Link do seminarium: https://bit.ly/3BN7Bb2

Abstract:

The low-Z impurities of the Magnetic Confined Fusion (MCF) plasmas can provide an important information about the wall condition and plasma-wall interactions. Because of that, for the W7-X experiment, a special spectrometer called “C/O Monitor” was designed. It is a dedicated spectrometer system which purpose is to measure four Lyman-α transitions of four low-Z impurities like carbon (3.4 nm), oxygen (1.9 nm), nitrogen (2.5 nm) and boron (4.9 nm). It is high throughput and high time resolution system which will measure the line intensities evolution of indicated elements including information of the background as well. It consists of two vacuum chambers positioned at nearly horizontal position, each containing two energy channels. Their line of sights will cross at the magnetic axis of the W7-X plasma. Its installation is planned before the next Operational Phase (OP 2) which is going to be performed on 2022. The “C/O monitor” system is already designed and has entered into the final executive stage.

In the term of the “C/O monitor” diagnostic system, it is important to determine the incoming photon flux. Moreover, it would be important for quantitative interpretation of the experimental data as well as for the (attempt) of the calibration of this system.
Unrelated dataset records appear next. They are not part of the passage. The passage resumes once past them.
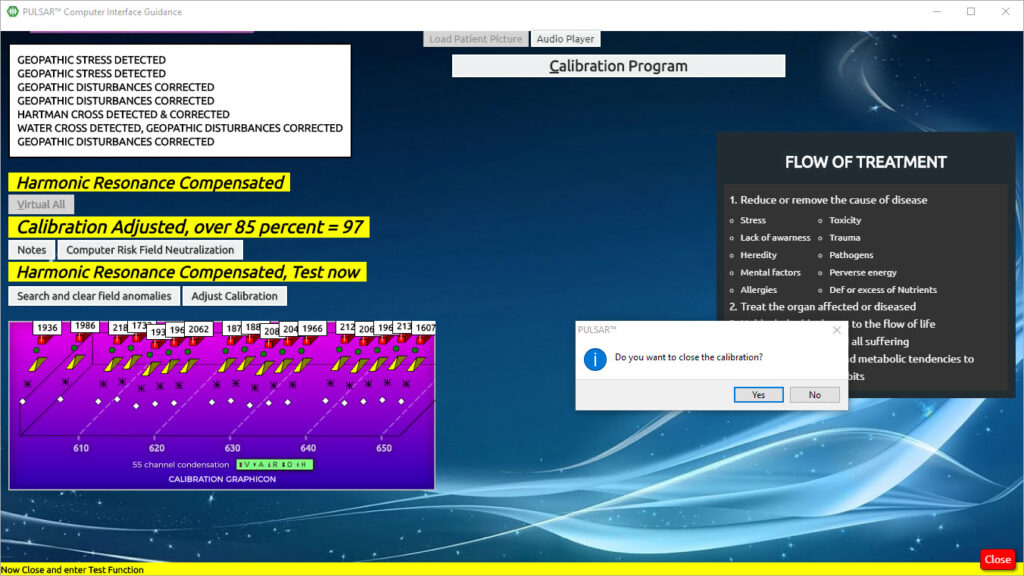Viewport: 1024px width, 576px height.
Task: Click the 1966 value label on graph
Action: (x=313, y=328)
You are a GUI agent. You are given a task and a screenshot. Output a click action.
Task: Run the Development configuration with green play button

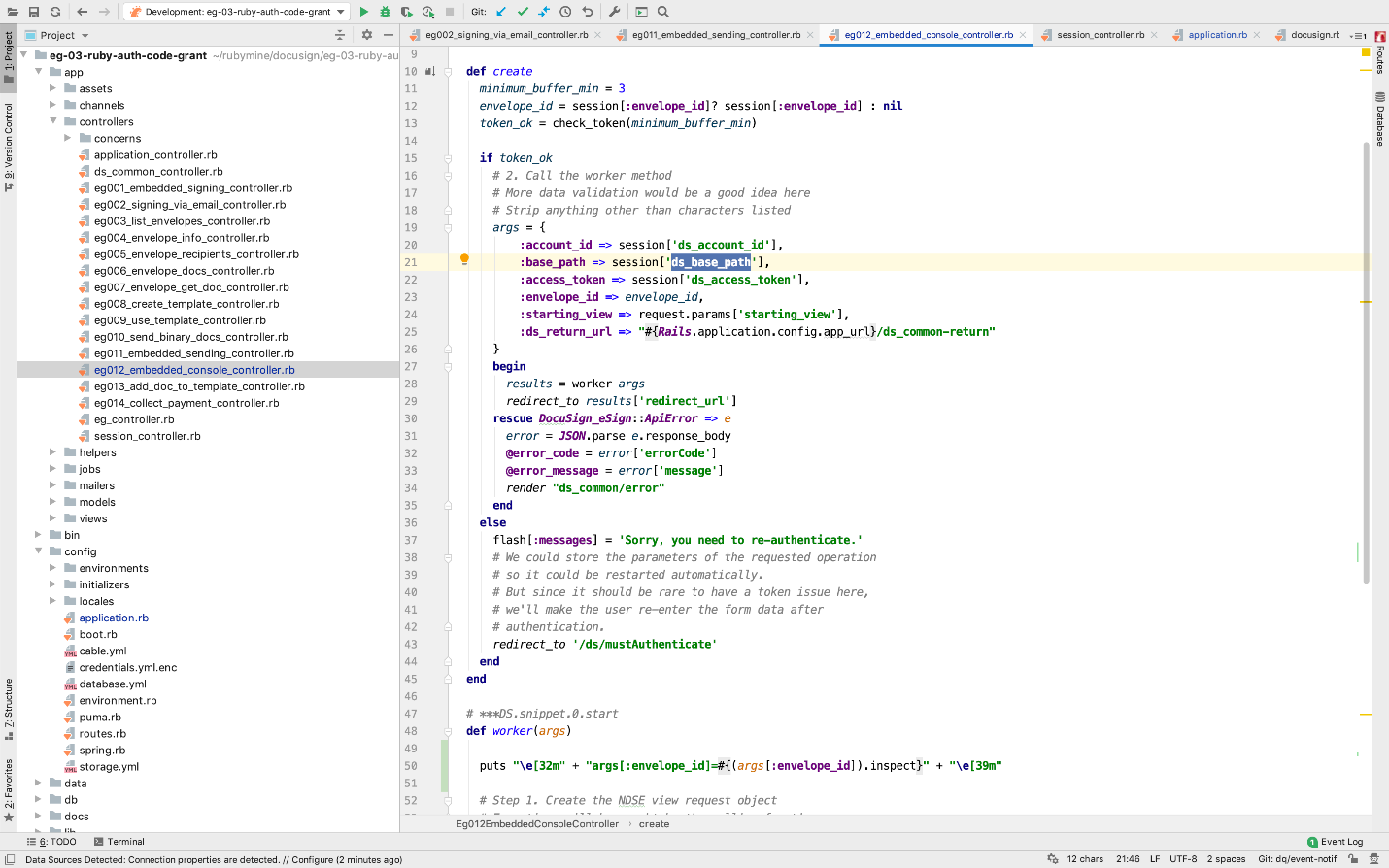[x=364, y=12]
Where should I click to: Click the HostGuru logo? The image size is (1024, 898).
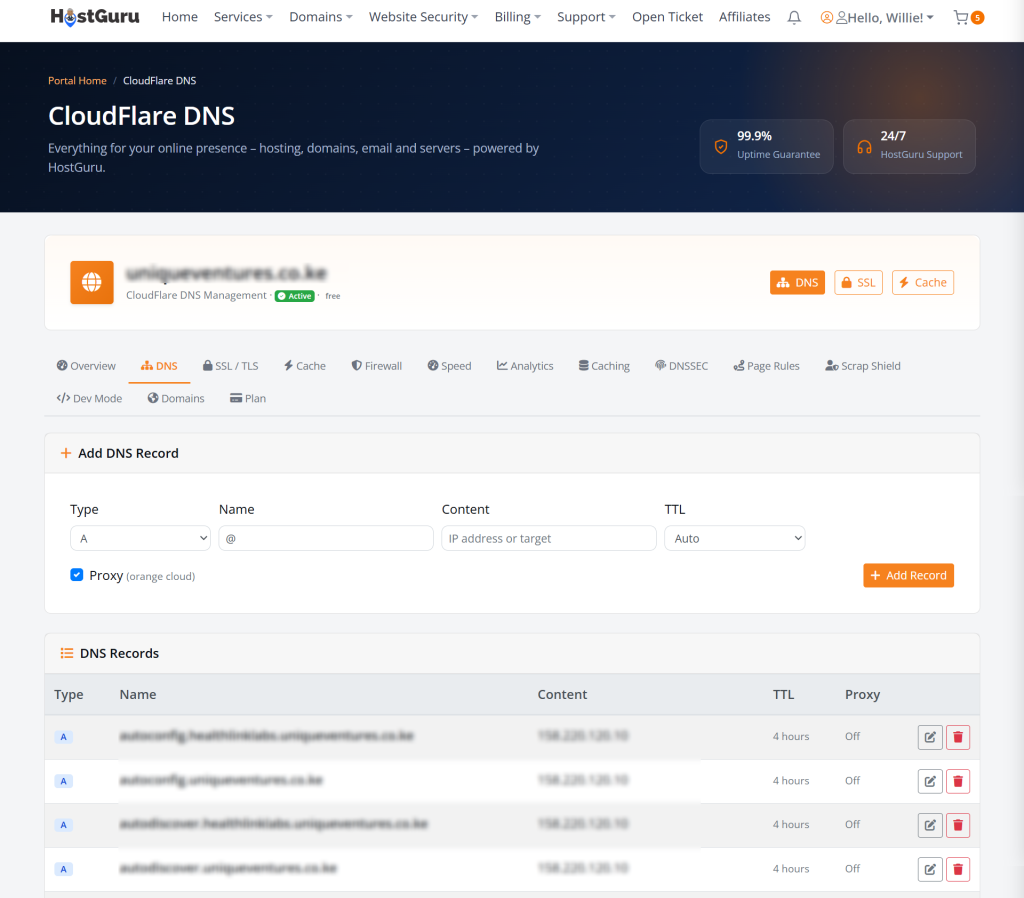[x=95, y=17]
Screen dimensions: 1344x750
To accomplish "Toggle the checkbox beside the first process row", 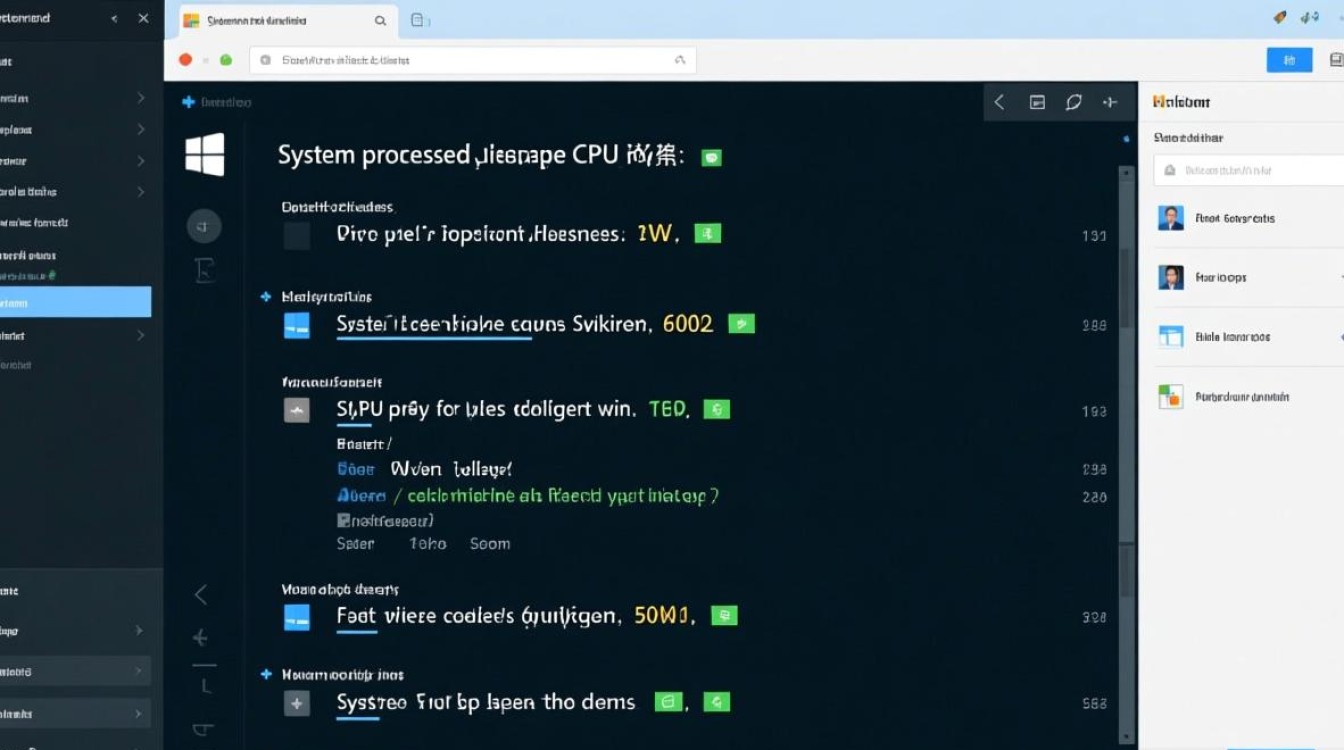I will 296,234.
Since the discussed diagnostic will deliver continuous information about the line intensities, it is crucial to understand the origin of the obtained signals with respect to the experimental plasma conditions (electron temperature and density). This however might be difficult because of the broad acceptance angle of the spectrometer and irregular shape of the plasma edge or SOL where the radiation is expected to mostly come from, depending on the plasma temperature. For that reason, numerous analyses assuming various ranges of electron density and temperature profiles of the W7-X plasmas have been performed (assuming corona equilibrium as well including impurity transport). The aim of this work was to estimate the expected radiant flux and determine major factors affecting the “C/O Monitor” signals. This will allow to improve understanding between measured signals and impurity concentrations.